According to the OCI spec on whiteouts:

An opaque whiteout entry is a file with the name .wh..wh..opq indicating that all siblings are hidden in the lower layer.

The existing flattening logic does not take these files into account, leading to weird anomalies when flattening images where directories are deleted in lower layers and re-created in higher layers. As an example, imagine that I have a Dockerfile which looks something like this:

FROM somewhere
RUN mkdir /directory && touch /directory/old1 /directory/old2
RUN rm -r directory && mkdir /directory && touch /directory/new

Per the spec, these filesystem changes can be represented via the following tar layers:

directory/
directory/old1
directory/old2

and

directory/
directory/.wh..wh..opq
directory/new

The expected flattened layer output is

directory/new

The current flattening implementation does not respect the .wh..wh..opq file, so the flattened output incorrectly contains both the old and new files:

directory/new
directory/old1
directory/old2

Handling of opaque whiteout files seems to be a problem for other projects, too; see https://github.com/sylabs/singularity/issues/1962 and https://github.com/moby/moby/issues/34300, for example.

Solution

This PR addresses this problem by modifying the client v2.2's flattening function to properly account for opaque whiteout files. The flattener now tracks the set of directories in higher layers which have opaque whiteouts.

Testing

I added a new unit test suite client_v2_2 and wrote tests for the extract() flattening function.

Activity: Please list every entry in the second tar layer that the pull request description above gives for the example Dockerfile.

Provided material:
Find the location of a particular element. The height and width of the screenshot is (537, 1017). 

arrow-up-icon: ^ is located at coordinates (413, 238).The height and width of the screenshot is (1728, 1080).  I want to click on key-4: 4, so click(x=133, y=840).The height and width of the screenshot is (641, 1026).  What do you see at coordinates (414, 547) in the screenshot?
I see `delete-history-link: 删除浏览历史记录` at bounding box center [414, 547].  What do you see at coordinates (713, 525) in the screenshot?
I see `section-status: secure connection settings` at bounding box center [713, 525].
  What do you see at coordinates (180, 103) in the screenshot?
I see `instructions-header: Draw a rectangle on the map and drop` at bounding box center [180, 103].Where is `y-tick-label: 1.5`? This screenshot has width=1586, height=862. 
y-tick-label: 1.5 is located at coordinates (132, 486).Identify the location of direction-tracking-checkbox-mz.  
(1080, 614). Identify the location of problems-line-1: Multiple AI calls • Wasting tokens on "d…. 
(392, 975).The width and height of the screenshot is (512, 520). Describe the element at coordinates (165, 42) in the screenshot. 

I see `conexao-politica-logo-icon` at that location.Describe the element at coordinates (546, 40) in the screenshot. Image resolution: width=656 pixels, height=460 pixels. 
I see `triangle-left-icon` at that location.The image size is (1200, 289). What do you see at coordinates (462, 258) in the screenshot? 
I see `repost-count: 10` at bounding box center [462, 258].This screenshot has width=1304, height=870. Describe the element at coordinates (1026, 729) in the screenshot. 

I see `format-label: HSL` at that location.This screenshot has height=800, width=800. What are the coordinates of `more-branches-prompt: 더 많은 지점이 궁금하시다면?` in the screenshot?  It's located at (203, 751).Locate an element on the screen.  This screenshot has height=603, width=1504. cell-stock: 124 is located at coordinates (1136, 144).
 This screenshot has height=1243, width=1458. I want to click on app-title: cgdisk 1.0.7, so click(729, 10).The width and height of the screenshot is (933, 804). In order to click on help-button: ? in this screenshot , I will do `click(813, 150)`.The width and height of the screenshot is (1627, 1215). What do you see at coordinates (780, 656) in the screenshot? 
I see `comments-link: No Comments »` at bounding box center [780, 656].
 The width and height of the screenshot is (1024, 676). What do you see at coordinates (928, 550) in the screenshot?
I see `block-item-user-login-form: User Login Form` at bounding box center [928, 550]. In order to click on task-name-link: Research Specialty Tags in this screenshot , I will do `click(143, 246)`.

Solution below:
directory/
directory/.wh..wh..opq
directory/new